The dehumidifying dryer of the present invention can also be configured to regenerate the adsorbent while suppressing the generation of airflow around the heater. Such a dehumidifying dryer is described in, for example, the dehumidifying dryer 70A (see FIGS. 1 to 7) described in the first embodiment and the second embodiment, except that the control content of the control unit at the time of adsorbent regeneration is changed. The same dehumidifying dryer 70B (see FIG. 8) can be configured.

FIG. 9 is a schematic diagram showing a state during regeneration of the adsorbent in an example of a dehumidifying dryer configured to regenerate the adsorbent in a state where generation of airflow around the heater is suppressed. The dehumidifying dryer 70C shown in the figure closes each of the outlet opening / closing part 40A and the exhaust opening / closing part 55 and stops the blower 25 to regenerate the adsorbent. The air intake path in the blower 25 may be the indoor air air path FP ₁ or the other room air air path FP ₂ (see FIG. 6). When the adsorbent is regenerated in this way, the generation of airflow around the heater 30 including the occurrence of natural convection accompanying the temperature rise of the heater 30 is suppressed while the adsorbent is regenerated. It is done. Thereafter, the exhaust port opening / closing part 55 is opened, the blower 25 is activated, and the humid air generated by the regeneration of the adsorbent is exhausted from the exhaust port 5a to the outside.

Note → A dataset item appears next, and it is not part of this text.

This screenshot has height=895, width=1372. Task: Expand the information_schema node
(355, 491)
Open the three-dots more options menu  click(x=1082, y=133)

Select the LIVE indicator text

FIG. 10 is a schematic diagram showing a state during regeneration of the adsorbent in another example of the dehumidifying dryer configured to regenerate the adsorbent while suppressing the generation of airflow around the heater. The dehumidifying dryer 70D shown in the figure closes the outlet opening / closing part 40A, opens the outlet opening / closing part 55, stops the blower 25, and regenerates the adsorbent. The air intake path in the blower 25 may be the indoor air air path FP ₁ or the other room air air path FP ₂ (see FIG. 6). Even if the adsorbent is regenerated in this way, the generation of airflow around the heater 30 is suppressed while the adsorbent is being regenerated. Thereafter, the blower 25 is activated to exhaust the humid air generated by the regeneration of the adsorbent to the outside through the exhaust port 5a.

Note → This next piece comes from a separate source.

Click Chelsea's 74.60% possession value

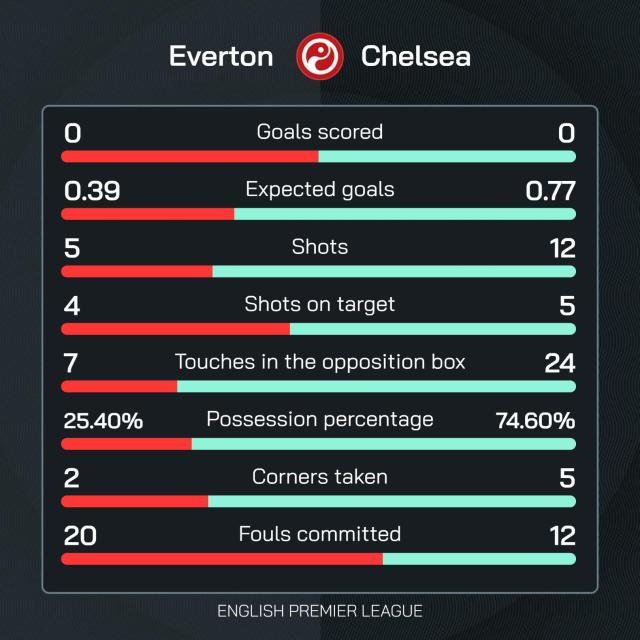coord(535,421)
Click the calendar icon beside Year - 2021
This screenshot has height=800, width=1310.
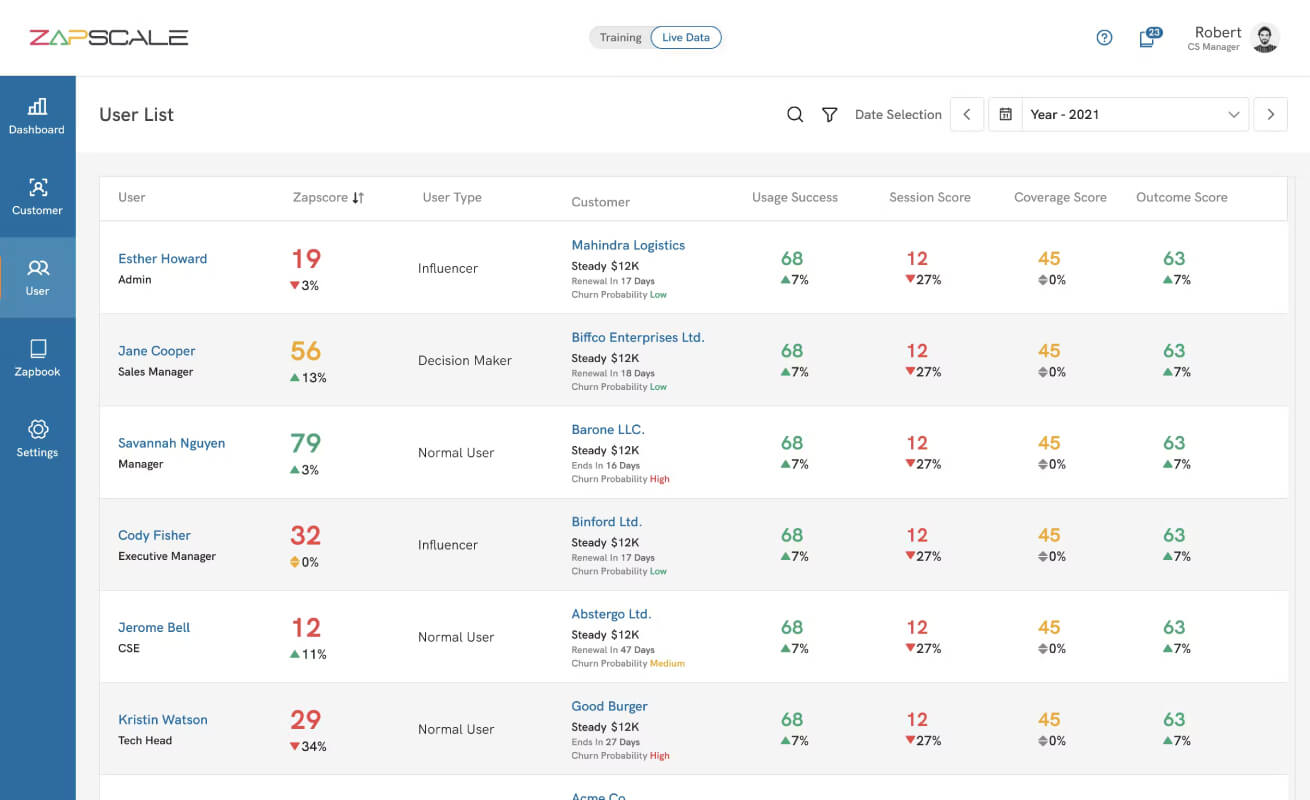click(1006, 114)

  The dehumidifying dryers 70C and 70D have the same configuration as the dehumidifying dryer 70A described in the first embodiment except that the control content of the control unit at the time of adsorbent regeneration is different. The constituent members shown in FIG. 9 or FIG. 10 are given the same reference numerals as those used in FIG. 1 to FIG. Reference symbol “F” in FIGS. 9 and 10 indicates the sirocco fan of the blower 25, and the wavy arrow indicated by the reference symbol “V” schematically represents water vapor due to moisture desorbed from the adsorbent (not shown). Is shown. Reference symbol “S” indicates a space in which humid air containing moisture desorbed from the adsorbent can stay, and the space corresponds to an upper space in the exhaust chamber ER.

  When the adsorbent is regenerated while suppressing the generation of airflow around the heater 30 as described above, the temperature drop of the heater 30 due to heat dissipation can be suppressed. Further, since the moisture desorbed from the adsorbent becomes water vapor and stays in the space S above the heater 30, the water vapor stays in the vicinity of the heater 30 and hinders the desorption of moisture from the adsorbent. It is hard to happen.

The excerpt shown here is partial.